Top of Source text
Then there’s the issue of toxicity. It turns out the ASR also has a tendency to leach cobalt and chromium ions into the bloodstream.
“It’s sort of a long term question, the health effect of those ions.” Voreacos says.
Reporter Barry Meier of the New York Times is more blunt. In a recent article, he wrote, “Tiny particles of metallic debris released as the artificial joints move have caused severe tissue and bone damage in hundreds of patients, leaving some of them disabled.”
Even if a person isn’t left disabled, a hip implant surgery requires removing bone. So if the device fails to take, or the ion issue prompts a person to want to get rid of the ASR, replacing the hip can be a painful business. The more surgeries, the more bone material is removed from the joint. Most artificial hip recipients speak glowingly of the mobility they’ve regained, but it’s fair to say the fewer the number of surgeries in a lifetime, the better.
Prosecutors in Los Angeles Superior Court point to another data set coming from Australia that suggested the ASR would fail in 44 percent of patients within seven years – eight times the failure rate of most orthopedic implants.
You might be thinking this is just the kind of situation pre-market clinical studies are designed to forestall. You’d be right, but federal rules do not require it for all medical devices. Only now is the Food and Drug Administration proposing that makers of artificial hips with all-metal components prove the devices are safe and effective before they continue selling existing ones or get approval for new all-metal designs.
Currently, companies have to show only that their devices resemble ones already on the market. Over the years, the FDA repeatedly started the process required to classify all-metal hips as high-risk products rather than moderate-risk ones, but federal officials never crossed the goal line — in part due to heavy lobbying from industry.
Bottom of Source text
Top of Dataset extract
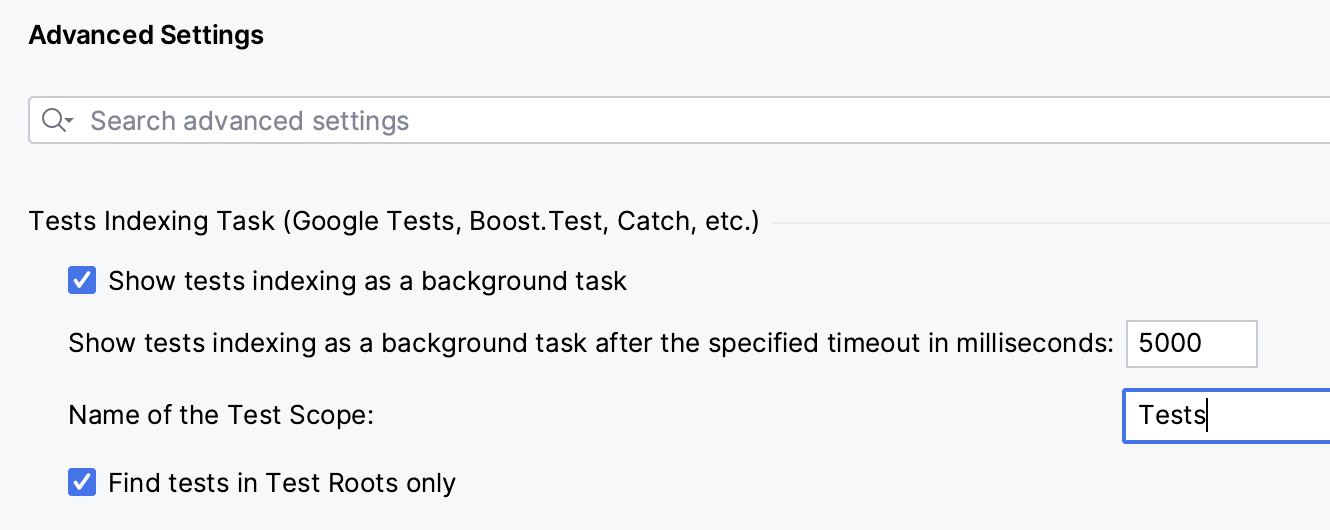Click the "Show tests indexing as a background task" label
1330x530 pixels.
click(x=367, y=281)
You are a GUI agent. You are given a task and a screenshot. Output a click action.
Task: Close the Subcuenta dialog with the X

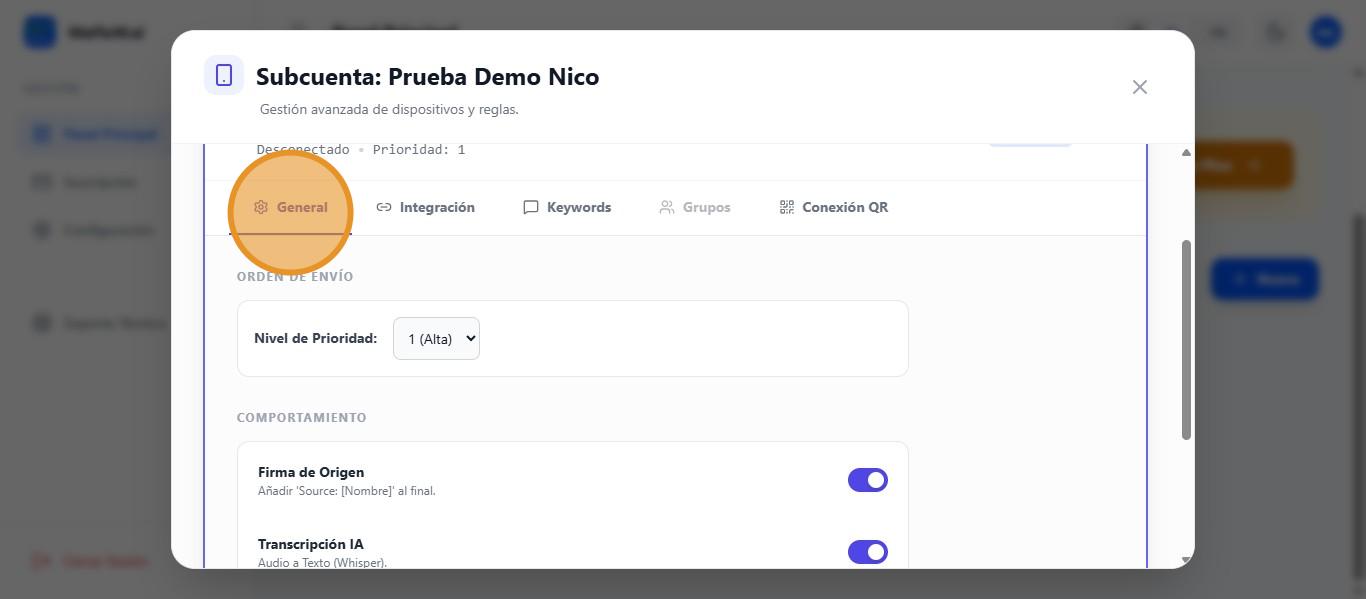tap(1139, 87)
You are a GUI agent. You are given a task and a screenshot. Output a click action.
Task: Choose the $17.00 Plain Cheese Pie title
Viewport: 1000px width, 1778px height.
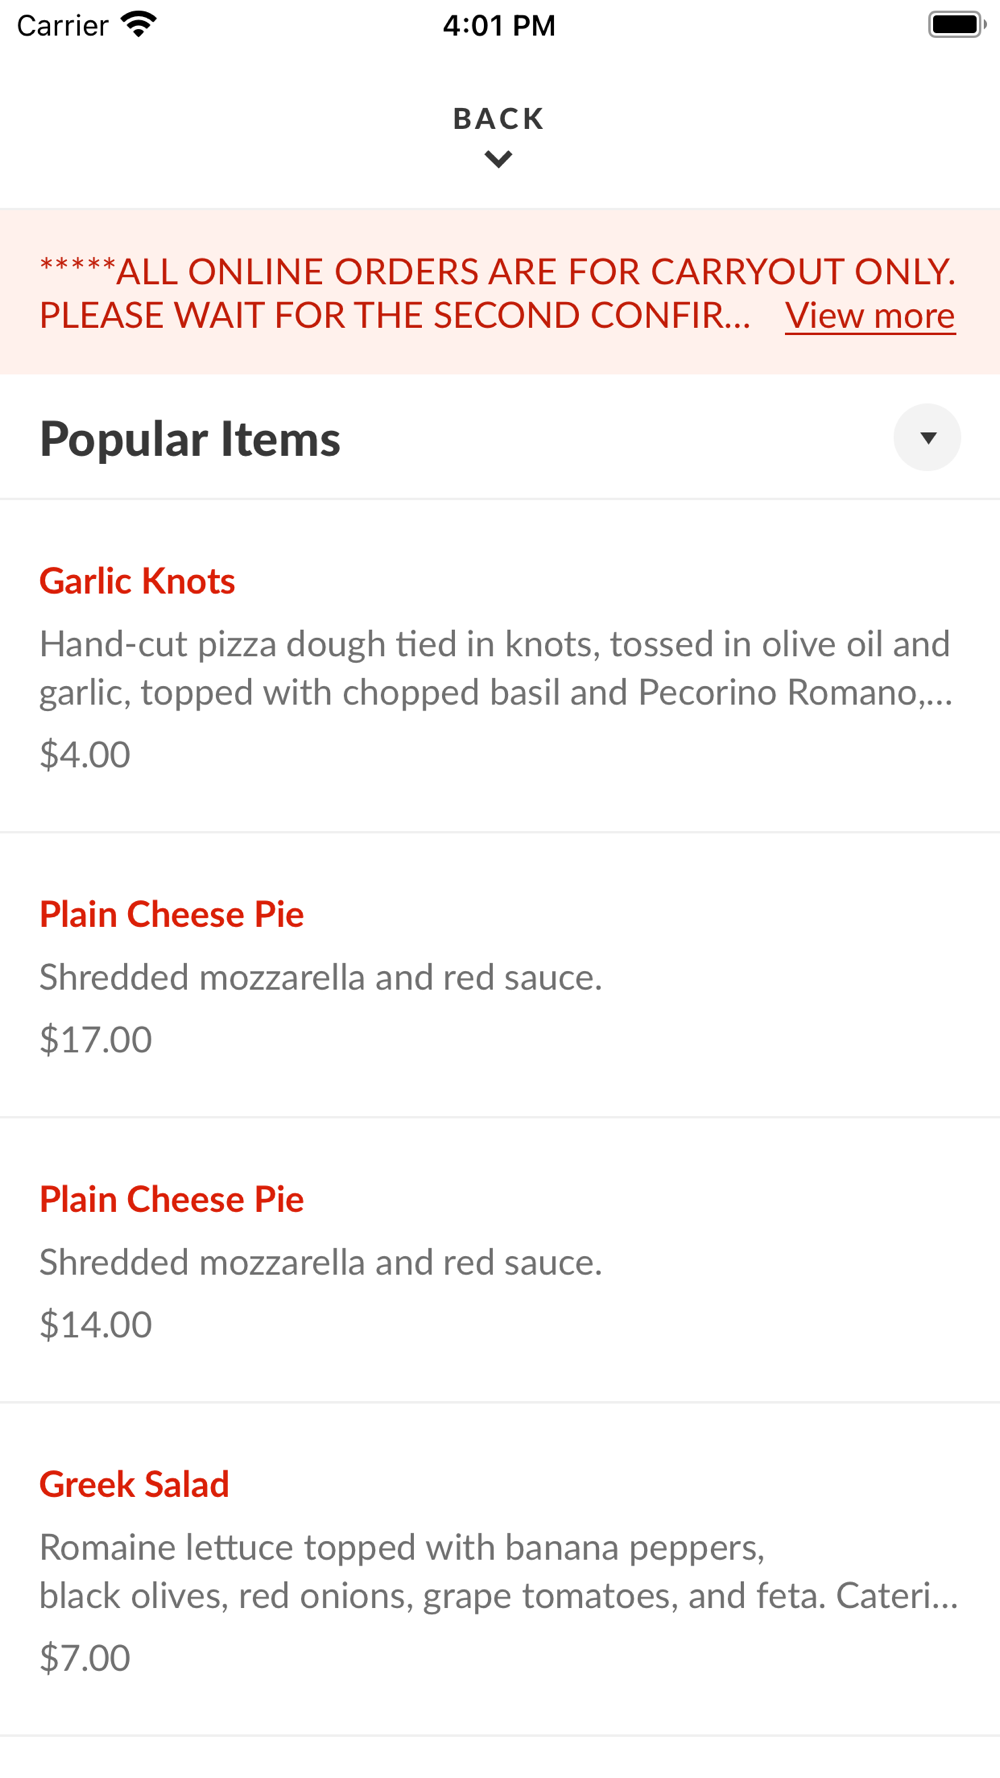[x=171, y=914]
Bottom of Dataset extract
Top of Dataset extract
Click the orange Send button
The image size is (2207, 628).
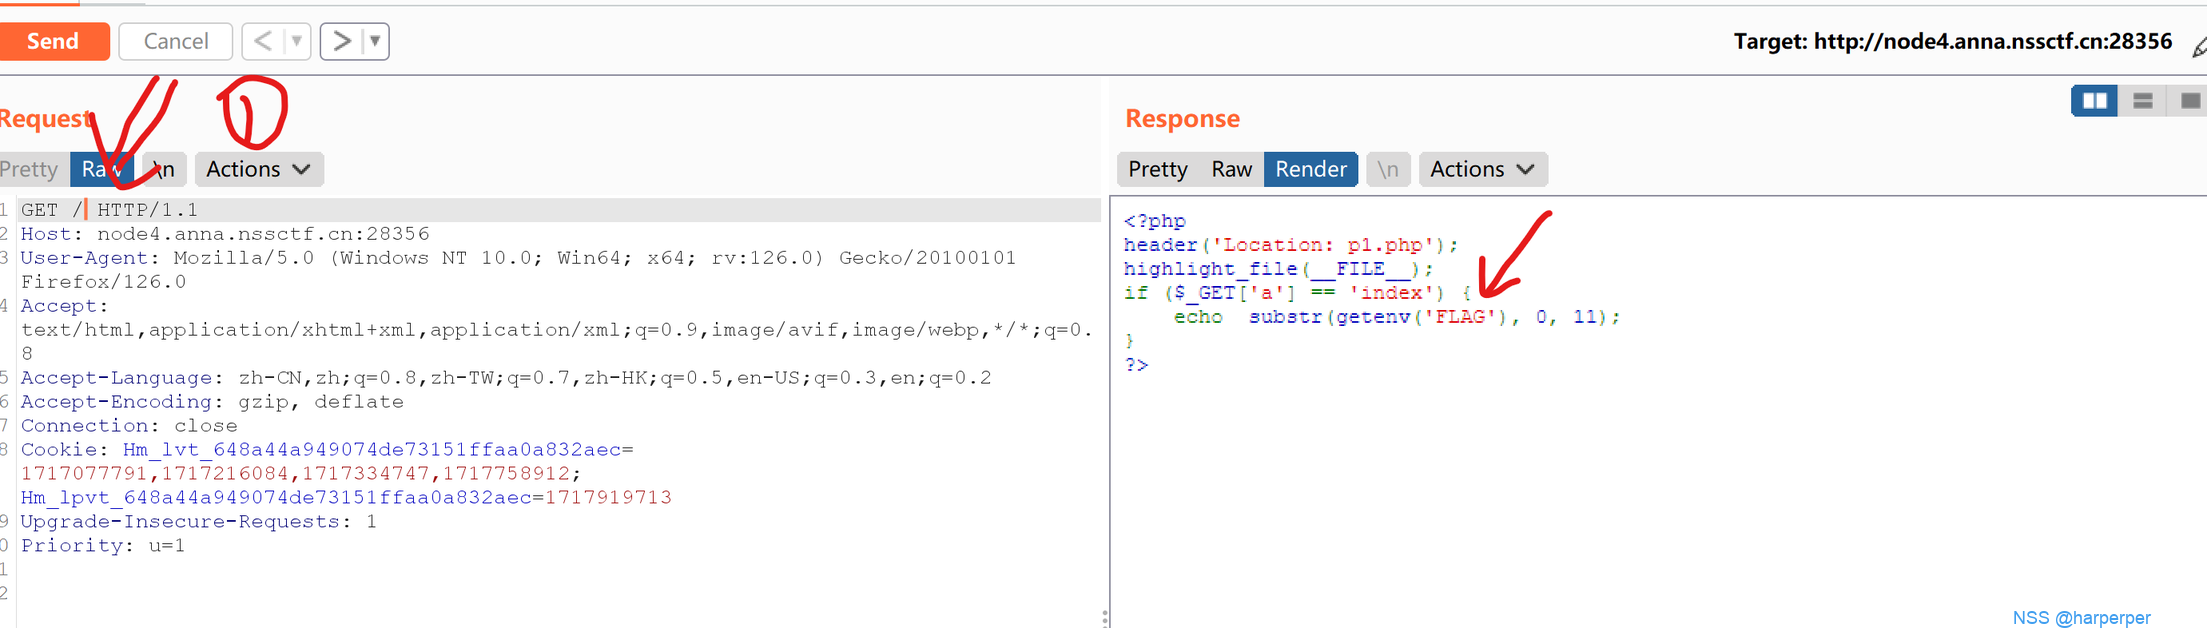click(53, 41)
Bottom of Dataset extract
**Work to complete**
Please resume the passage about the ASR hip implant, picking up right after its last sentence.

**Response to this task**
In the meantime, the use of all-metal implants has plummeted, with the devices now accounting for about five percent of hip implants. But as Voreacos notes, evidence presented in the Kransky trial suggests all all-metal hips are not alike. The ASR failure rate is the highest of any hip implant, in any class.
So that’s one compelling back story to the story of the ASR hip. The other one is the apparent complicity of consulting hip specialists. Surgeons developed the design, including one at UCSF and another in Los Angeles who is the Joint Replacement Section Editor for Orthopedics Today. One presumes medical devices are best developed by the top names in any given field, and naturally, they should receive royalties on those devices. But that creates a structural incentive to downplay reports of problematic outcomes from other surgeons in the field.
DePuy denies all the claims pending in Los Angeles — and it also argues Kransky’s claims are particularly suspect. Hip or no hip, he’s struggled with a laundry list of health problems, including diabetes, coronary artery disease, high blood pressure, kidney disease, strokes and cancer. That may affect the strength of this case as a precedent setter.
A couple more cases are headed to trial, including one in Chicago and one in Toledo. Lawyers are both sides are expected to use what happens in these first three trials to set parameters for settlements.
In any case, a new development just out today does not bode well for Johnson & Johnson.
The FDA has notified healthcare professionals of a Class I recall, the most serious type, of another orthopedic device made by Johnson & Johnson: the LPS Diaphyseal Sleeve, used in reconstructive knee surgery. It was recalled because of the potential for fractures, the FDA said.
“The FDA has received a total of 10 reports (6 fractures and 4 reports of loosening that may or may not be attributed to the same device design issue) of incidents in which the device has malfunctioned.”
And further, this:
“A fracture in the sleeve at the joint of it could lead to loss of function or loss of limb, infection, compromised soft tissue or death.”